MAUREEN: To Boston. To Boston I’ll be going. Isn’t that where them two were from, the Kennedys, or was that somewhere else, now.

Yet the Edies of Grey Gardens have lived for generations in America as descendants of the Isles and in-laws of the Kennedys, far above the financial difficulties that plague Beauty Queen’s migrant workers. And they still display worrisome signs of psychosis. As Dr. Carl so stoutly put it: “maybe there really is no escape.”

And how can we not, when discussing age and the disadvantages of experience in our pursuit of love, recount its most famous tragedienne: Blanche DuBois. In the severity of the kitchen light Maureen turns on with a violent yank of a chain, Blanche's paper lamp from A Streetcar Named Desire materializes. In the presence of its crude light, "the light of the axe" to borrow from Hélène Cixous, Maureen is revealed to us in her full murderousness. It’s the same lightbulb Maureen yanks off when sharing an intimate moment with Pato, and the same one she yanks on to better see to the task of torturing her mother.

The last question Marie Mullen answers is if any conversation was had during the rehearsal process around mental illness:

We did talk about [possible diagnoses] because it’s very crucial… in the context of the text. The one thing I never got answered by Garry [Hynes] or Martin [McDonagh] was “did Mag think [Maureen] was insane?”—because there was no place to go.

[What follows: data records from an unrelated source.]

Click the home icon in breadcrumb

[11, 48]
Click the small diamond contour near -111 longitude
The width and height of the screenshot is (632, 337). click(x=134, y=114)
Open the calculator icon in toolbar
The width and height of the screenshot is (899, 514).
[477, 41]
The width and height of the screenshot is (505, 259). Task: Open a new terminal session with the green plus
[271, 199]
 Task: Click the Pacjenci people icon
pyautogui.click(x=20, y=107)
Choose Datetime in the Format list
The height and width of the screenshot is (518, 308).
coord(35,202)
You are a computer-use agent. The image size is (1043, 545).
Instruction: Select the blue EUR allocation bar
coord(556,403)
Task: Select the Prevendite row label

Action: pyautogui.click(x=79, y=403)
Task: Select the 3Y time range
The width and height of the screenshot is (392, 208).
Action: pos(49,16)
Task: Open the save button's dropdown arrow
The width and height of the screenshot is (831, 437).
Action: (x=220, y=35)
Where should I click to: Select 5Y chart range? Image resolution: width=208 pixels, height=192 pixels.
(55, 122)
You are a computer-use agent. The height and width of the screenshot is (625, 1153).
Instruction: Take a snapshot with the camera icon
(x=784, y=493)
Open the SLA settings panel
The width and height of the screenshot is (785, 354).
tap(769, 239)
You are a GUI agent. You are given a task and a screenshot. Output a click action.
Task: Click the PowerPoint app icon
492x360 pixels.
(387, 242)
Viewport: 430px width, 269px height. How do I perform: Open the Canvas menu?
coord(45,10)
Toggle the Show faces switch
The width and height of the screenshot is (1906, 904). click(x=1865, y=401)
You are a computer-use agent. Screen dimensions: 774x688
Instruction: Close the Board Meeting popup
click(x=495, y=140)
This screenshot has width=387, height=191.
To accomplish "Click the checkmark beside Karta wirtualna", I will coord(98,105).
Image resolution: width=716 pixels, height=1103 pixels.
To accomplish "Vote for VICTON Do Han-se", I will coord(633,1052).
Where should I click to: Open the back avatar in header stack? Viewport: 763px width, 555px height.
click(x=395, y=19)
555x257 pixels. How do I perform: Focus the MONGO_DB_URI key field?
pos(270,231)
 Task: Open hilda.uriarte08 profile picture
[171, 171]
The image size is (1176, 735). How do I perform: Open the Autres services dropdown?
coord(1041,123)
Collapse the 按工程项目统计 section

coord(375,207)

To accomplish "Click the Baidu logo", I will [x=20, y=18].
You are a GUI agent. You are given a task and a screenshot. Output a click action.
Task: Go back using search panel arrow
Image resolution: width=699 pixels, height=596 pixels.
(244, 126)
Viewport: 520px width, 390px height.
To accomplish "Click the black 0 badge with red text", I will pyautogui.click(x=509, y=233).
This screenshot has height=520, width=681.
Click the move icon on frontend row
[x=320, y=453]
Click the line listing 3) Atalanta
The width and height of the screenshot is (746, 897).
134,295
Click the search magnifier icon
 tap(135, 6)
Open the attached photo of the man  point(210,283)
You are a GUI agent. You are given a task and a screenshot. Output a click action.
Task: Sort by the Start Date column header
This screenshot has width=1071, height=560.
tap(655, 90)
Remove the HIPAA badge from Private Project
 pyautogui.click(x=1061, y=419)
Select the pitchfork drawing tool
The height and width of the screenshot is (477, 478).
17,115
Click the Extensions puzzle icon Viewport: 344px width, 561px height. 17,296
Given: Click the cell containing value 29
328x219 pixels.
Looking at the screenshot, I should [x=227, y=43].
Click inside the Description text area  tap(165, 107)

We all have to have a chance at love, Maureen deserves a chance at love and when that chance comes, you want to give it to her. It is a world that she deserves, and everybody in the audience yearns for her to have it…You think she’d be different.

Both shows, Beauty Queen and Streetcar, bring about an essential question: when exactly do we forsake our protagonists in their quest for love? How far along their path of destruction must they go before those opportunities are dashed in our eyes? And how desperate must we be for love before we compromise our chances in truly finding it? If Maureen can tell us anything, the answer is late. Very late.